TEXTO DADO:

A
Julio Valle-Castillo no se le puede negar su labor de dariísta, es
decir, de dariano integral. Aún más: pocos se acreditan esta categoría
en el mundo hispanohablante de hoy. Por eso me ha extrañado la ausencia
de su nombre y de sus trabajos en las páginas introductorias de Nicasio
Urbina, profesor asociado de Tulane, al volumen múltiple que ha
compilado: Miradas críticas sobre Rubén Darío (Managua, FIRD, 2005).
Ante todo, Valle-Castillo ha sido un editor rubendariano oportuno imprescindible. Con sus criterios respectivos, inició esta actividad en dos antologías: una poemática; la otra prosística. Titulada Nuestro Darío (Managua, Ministerio de Cultura, 1980), la primera tuvo de colaboradores al suscrito, al schollar estadounidense Marc Zimmermann y a Fidel Coloma (1926-1995). Los tres aprobamos la selección de Julio (62 poemas) y su distribución en cuatro secciones, correspondiendo cada una a temáticas específicas: la vernacular (Bajo el sol de encendidos oros), la anti-imperialista (¿Cuantos millones de hombres hablaremos inglés?), la humana (Potente y sutilísimo, universal resumen) y la continental e identitaria (La América nuestra).

OBJETIVO 1:
Extrae del texto sobre Valle-Castillo el fragmento que va de "Ante todo, Valle-Castillo" a "(La América nuestra).".
OBJETIVO 2:
Según el texto sobre Valle-Castillo, ¿cuántos poemas tenía la selección de Julio en Nuestro Darío?
OBJETIVO 3:
Indica si cada afirmación concuerda con el texto sobre Valle-Castillo y cita las palabras que lo deciden: (a) Nicasio Urbina es profesor asociado de Tulane. (b) Los poemas de Nuestro Darío se distribuyeron en cinco secciones. (c) Fidel Coloma nació en 1926.

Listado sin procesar
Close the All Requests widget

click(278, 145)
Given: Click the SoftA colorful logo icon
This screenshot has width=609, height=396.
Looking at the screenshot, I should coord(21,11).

RESPUESTA 1:
Ante todo, Valle-Castillo ha sido un editor rubendariano oportuno imprescindible. Con sus criterios respectivos, inició esta actividad en dos antologías: una poemática; la otra prosística. Titulada Nuestro Darío (Managua, Ministerio de Cultura, 1980), la primera tuvo de colaboradores al suscrito, al schollar estadounidense Marc Zimmermann y a Fidel Coloma (1926-1995). Los tres aprobamos la selección de Julio (62 poemas) y su distribución en cuatro secciones, correspondiendo cada una a temáticas específicas: la vernacular (Bajo el sol de encendidos oros), la anti-imperialista (¿Cuantos millones de hombres hablaremos inglés?), la humana (Potente y sutilísimo, universal resumen) y la continental e identitaria (La América nuestra).

RESPUESTA 2:
62 poemas.

RESPUESTA 3:
(a) Sí: "Nicasio Urbina, profesor asociado de Tulane".
(b) No: "su distribución en cuatro secciones".
(c) Sí: "Fidel Coloma (1926-1995)".